Their voices fill the space until one by one they log off and disappear, leaving me with only the sound of my own breathing and the wind roaring in the trees behind my house, sounding something like the raging loneliness of a stormy sea. Somehow it feels too silent, too empty, too alone.

Mentally I am here.

There’s this meme that’s been going around Twitter lately of tweets that read “mentally I am here,” captioning some sort of photo, usually setting up something humorous in nature that expresses one of the many depressing vibes of 2020. But as for me, mentally, I am here.

It was the end of August in 2013. I was on vacation down the shore with my aunt and younger brother and was just beginning to come out of the deep, post-college, “shit I’m an adult now” depression that had plagued me ever since I graduated at the end of 2012, but which had especially affected my summer.

Long days of lounging poolside in the sun with my family were followed by evenings cut loose on the boardwalk, my nightly spending money from my aunt in my pocket waiting to be spent on whatever treats or entertainment I wanted. Many 22 year olds would use this as an opportunity to get wasted, but not me.
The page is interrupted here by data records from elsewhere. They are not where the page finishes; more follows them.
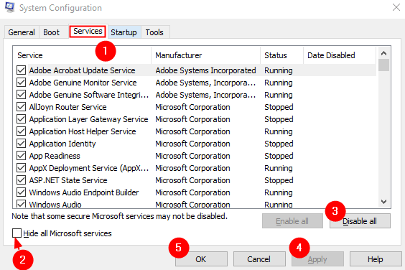405x270 pixels.
Task: Toggle the App Readiness checkbox
Action: [x=21, y=156]
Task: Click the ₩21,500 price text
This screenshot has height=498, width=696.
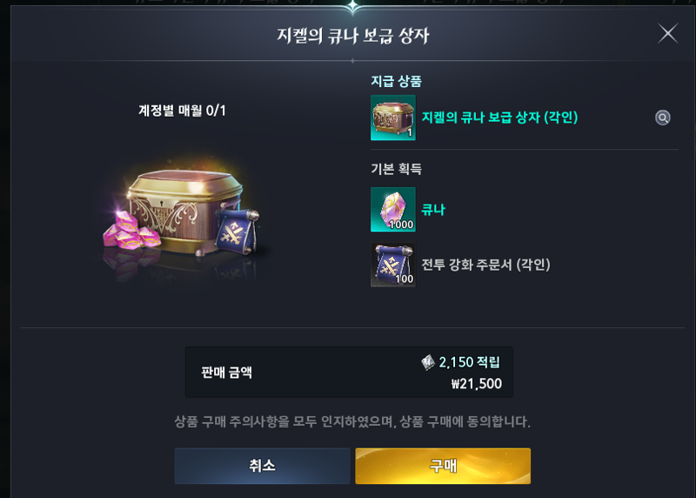Action: (476, 384)
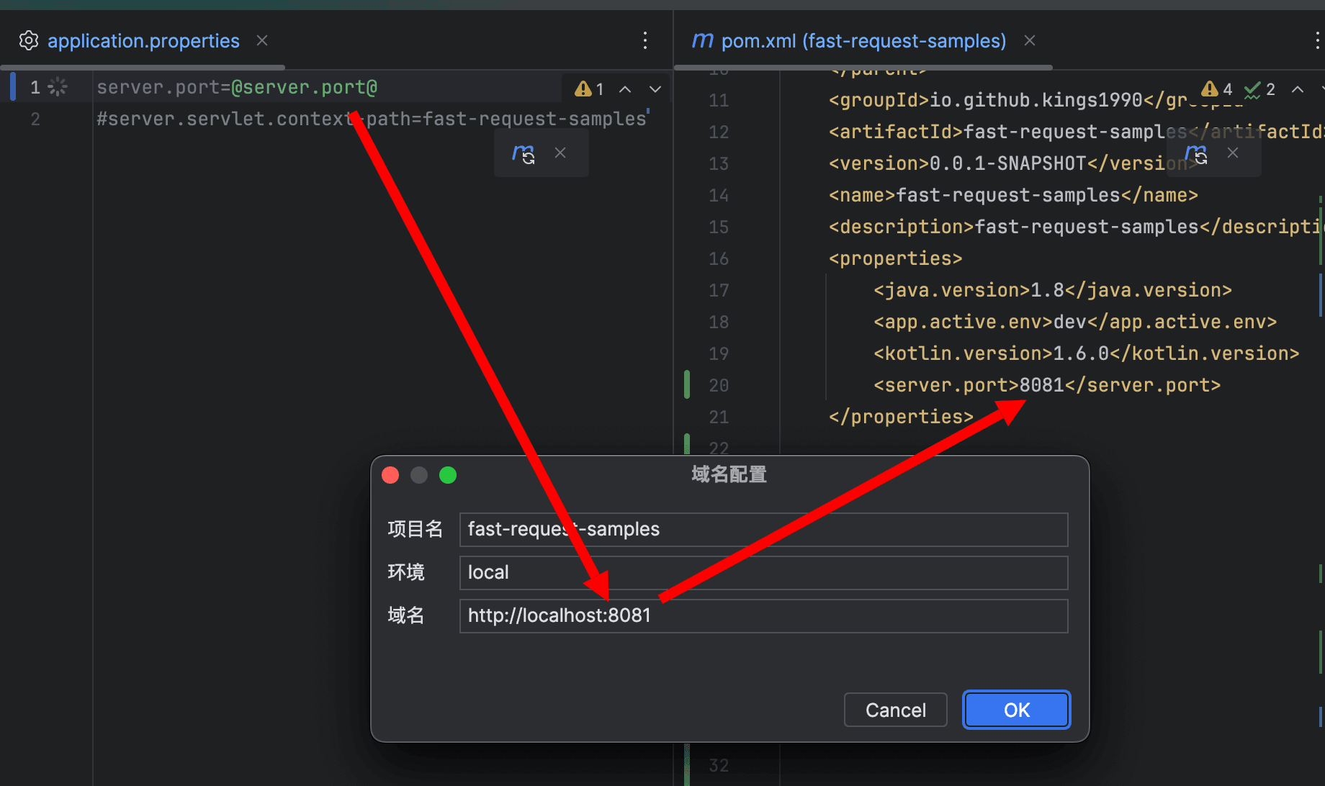1325x786 pixels.
Task: Focus the environment field containing local
Action: 763,572
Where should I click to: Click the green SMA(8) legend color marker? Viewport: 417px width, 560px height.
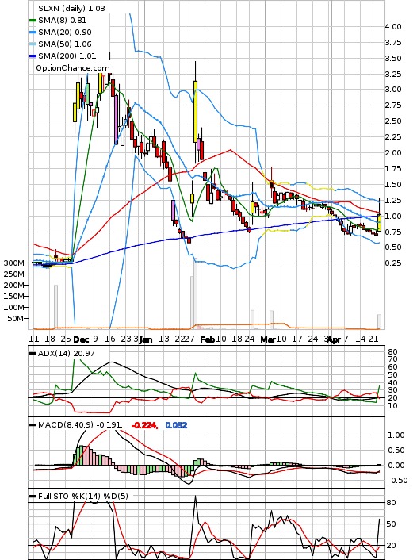[x=33, y=21]
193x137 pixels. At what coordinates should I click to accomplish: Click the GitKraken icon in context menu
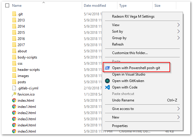pyautogui.click(x=107, y=81)
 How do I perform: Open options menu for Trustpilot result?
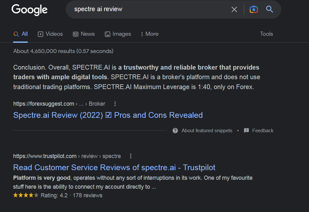click(131, 156)
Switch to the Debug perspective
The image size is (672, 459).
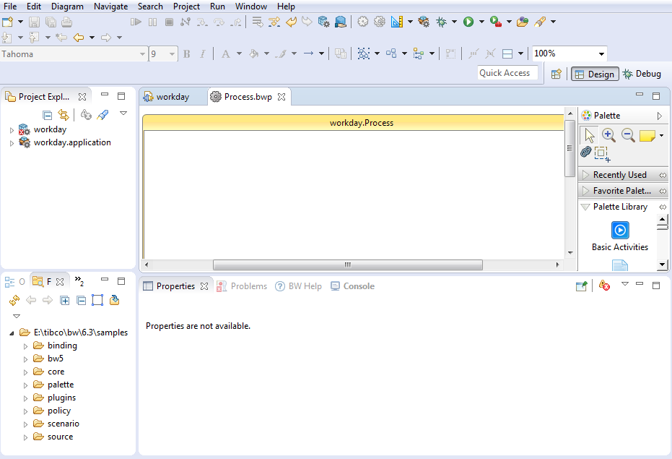click(642, 74)
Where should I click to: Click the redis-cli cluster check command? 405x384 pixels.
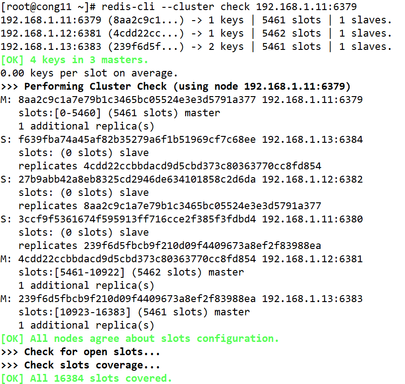coord(229,7)
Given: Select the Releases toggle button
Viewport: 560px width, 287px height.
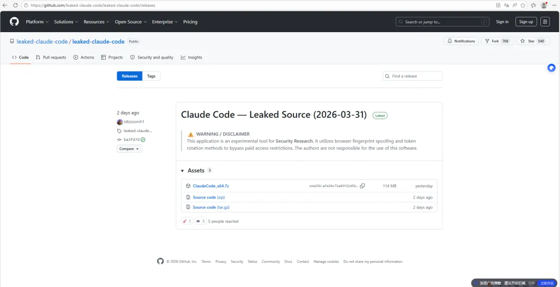Looking at the screenshot, I should [x=130, y=76].
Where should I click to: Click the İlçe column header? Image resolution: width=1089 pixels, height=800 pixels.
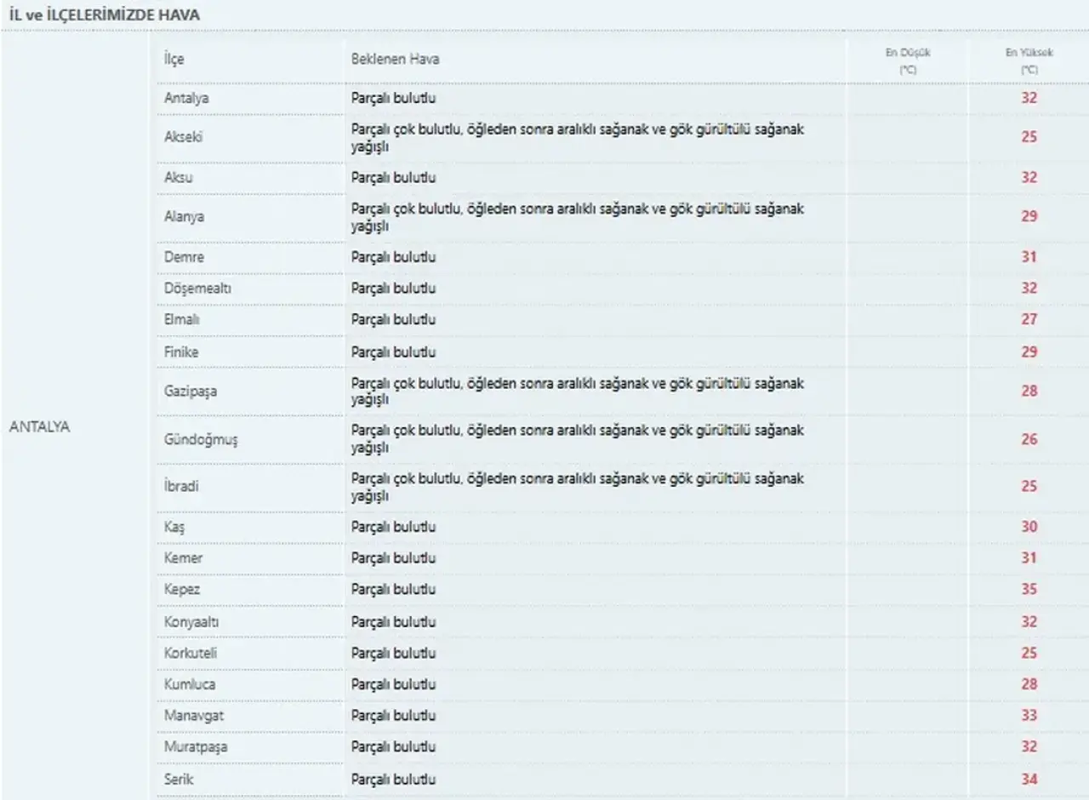[174, 60]
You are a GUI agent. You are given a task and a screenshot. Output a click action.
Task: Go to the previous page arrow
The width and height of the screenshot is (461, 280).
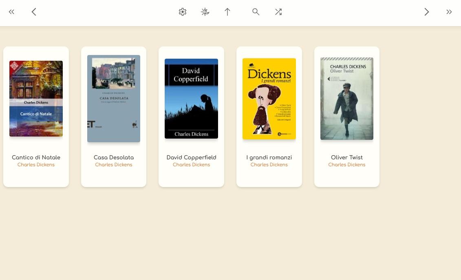coord(34,12)
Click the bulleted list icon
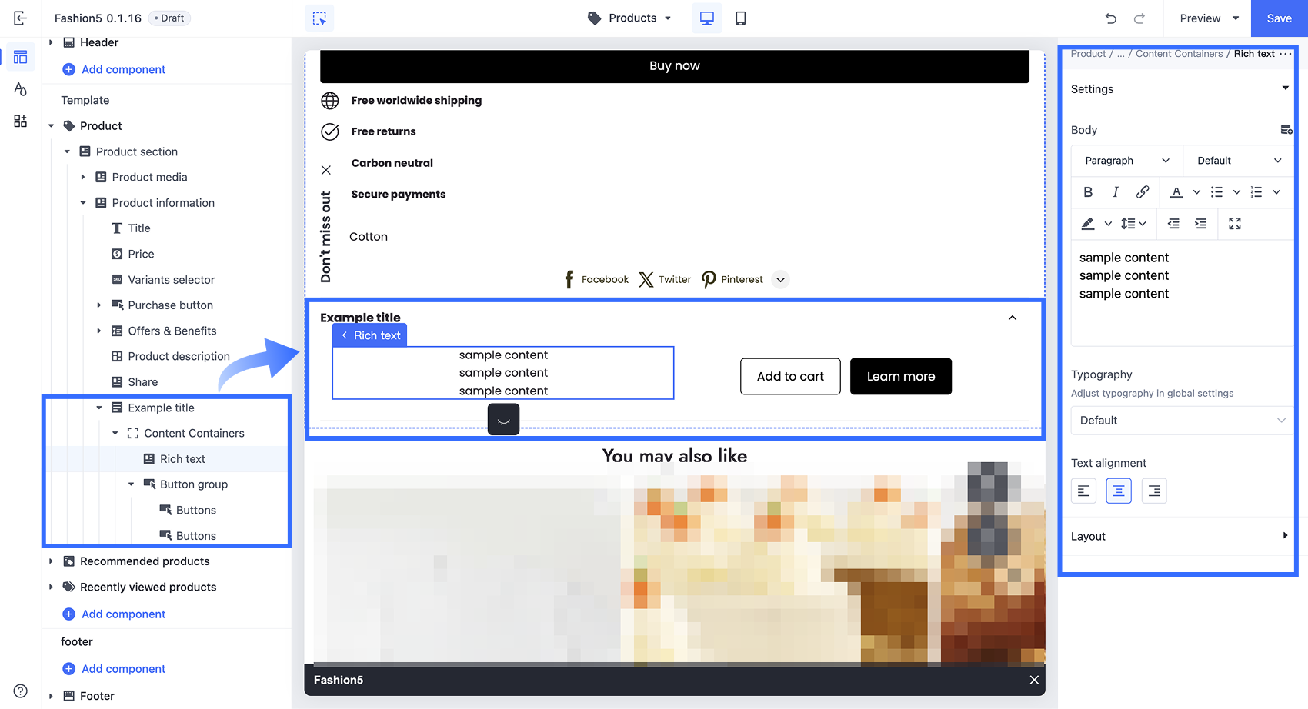Viewport: 1308px width, 709px height. click(1216, 192)
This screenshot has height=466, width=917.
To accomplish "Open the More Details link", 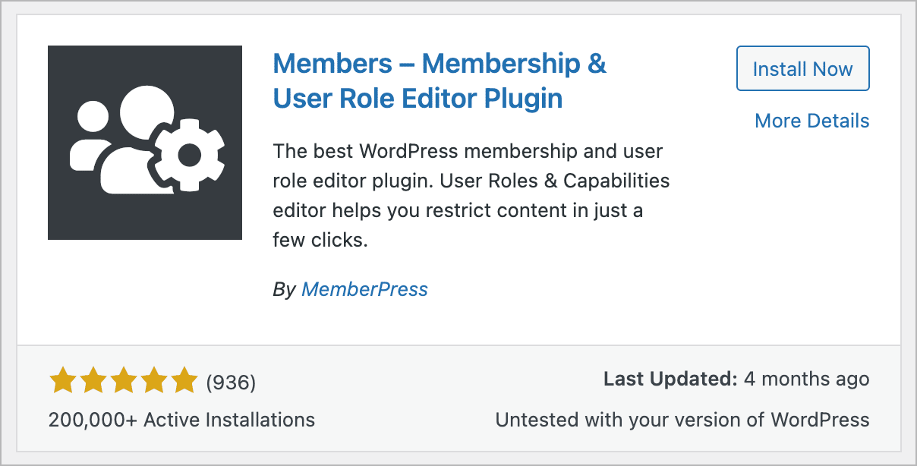I will [811, 121].
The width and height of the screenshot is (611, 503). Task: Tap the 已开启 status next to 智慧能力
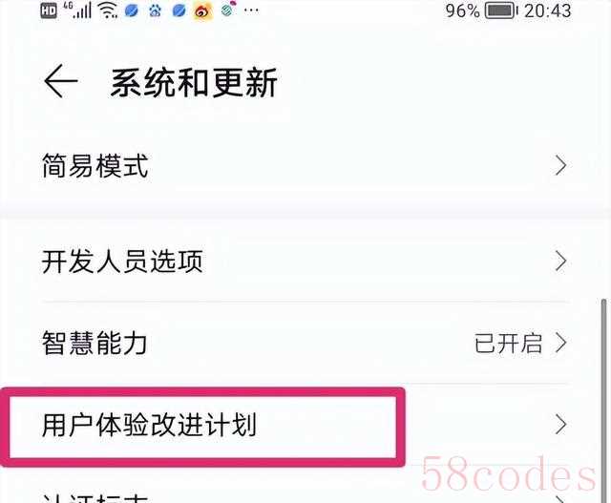coord(508,344)
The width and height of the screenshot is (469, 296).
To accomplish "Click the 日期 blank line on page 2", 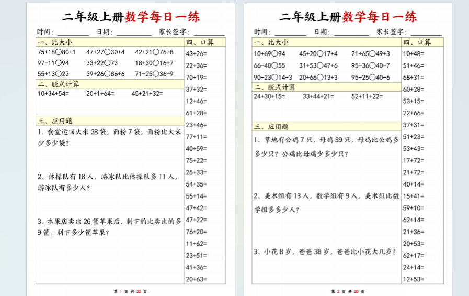I will click(x=351, y=32).
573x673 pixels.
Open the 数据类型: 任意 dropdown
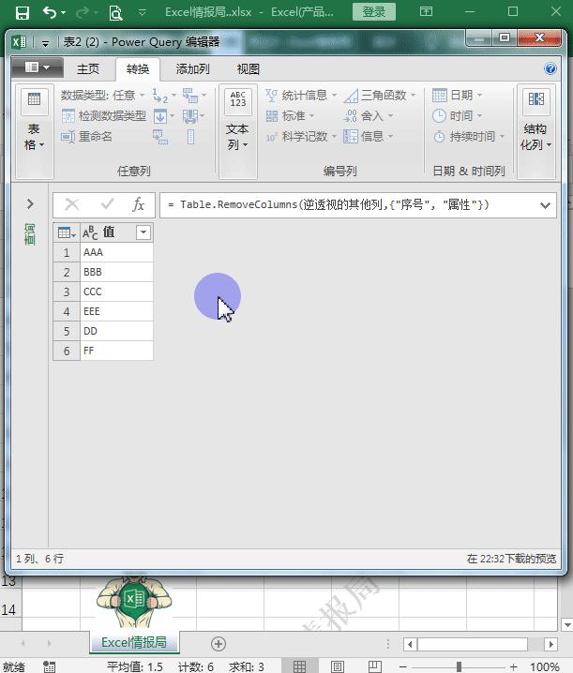pyautogui.click(x=102, y=95)
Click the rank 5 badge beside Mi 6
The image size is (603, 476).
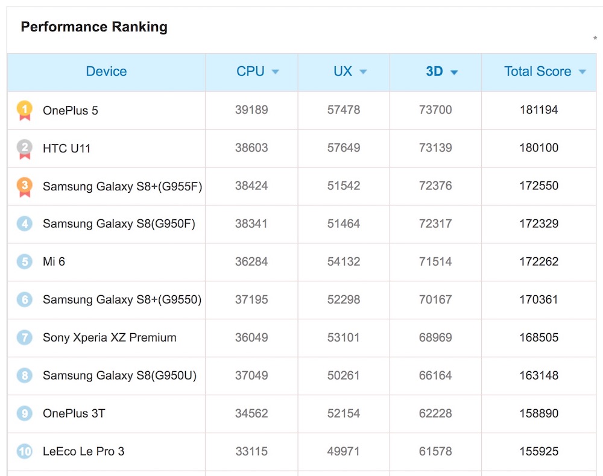click(x=24, y=262)
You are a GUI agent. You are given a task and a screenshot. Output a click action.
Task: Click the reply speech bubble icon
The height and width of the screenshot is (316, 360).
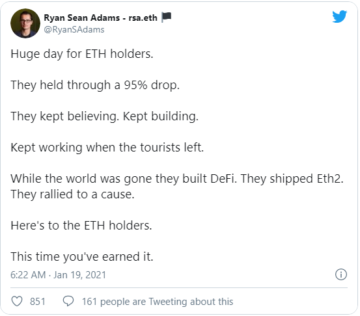click(68, 301)
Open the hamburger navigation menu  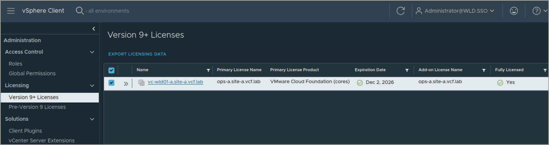click(x=11, y=11)
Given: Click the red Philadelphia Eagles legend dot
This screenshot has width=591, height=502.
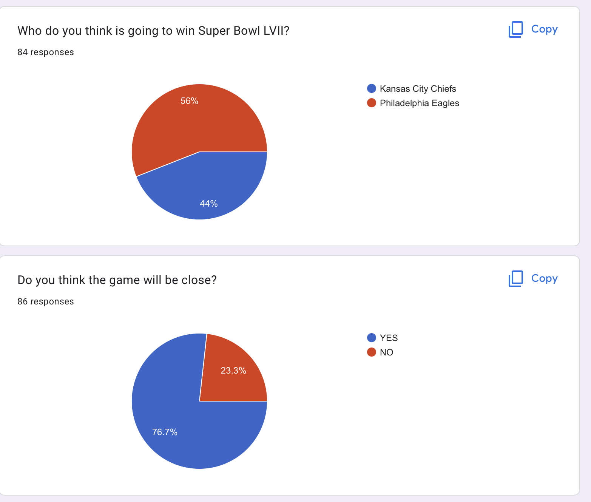Looking at the screenshot, I should (x=372, y=103).
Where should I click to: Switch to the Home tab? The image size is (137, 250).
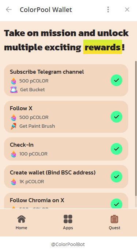22,222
I bought delightfully unhealthy fried sweets and played my way through the arcades, as one does at the Jersey Shore. I also spent a large amount of time just wandering through the crowds or strolling to the more residential ends of the boardwalk, looking at the damage caused by Hurricane Sandy the previous fall with a melancholy eye.

Here is an ancient video from my defunct YouTube channel that I wrote and filmed on this trip!

But the first thing I did most nights was sit in the sand as close to the sea as I could while staying dry, watching and listening to the crashing waves while the never ending carnival of the boardwalk thrummed distantly behind me.

Being by the sea has been a balm for my soul my whole life, even before I knew to call it that, and this time spent quietly thinking and dreaming and occasionally scribbling away in a little notebook, was what I needed the most. And since this was my first extended beach trip since I’d received my DSLR on Christmas in 2011 I took so. many. photos. I had a list of photo opportunities in my mind that I wanted to pursue and I checked them all off.

The weekly fireworks show.

Playing with fancy settings like shutter speed by the lights of the rides.

Snapping what I could see on a walk down the jetty.

And in a little place by the part of the inlet where people fish during the day I took a whole series of these sunset sky photos.

I don’t think I can adequately put into words the feelings of freedom and satisfaction I got from my nightly wandering. I think it possibly had a lot to do with feeling in control for the first time that year. I got to determine where I went and what I did. I didn’t have to worry about the unemployed mess my life at home was, especially because my aunt was generously giving me spending money. She didn’t care what time I came back to our motel room because I was never outrageously late and she never asked much about what I’d been up to. I think I just really relished not only being my own person, but being a person who felt like I had options and possibilities.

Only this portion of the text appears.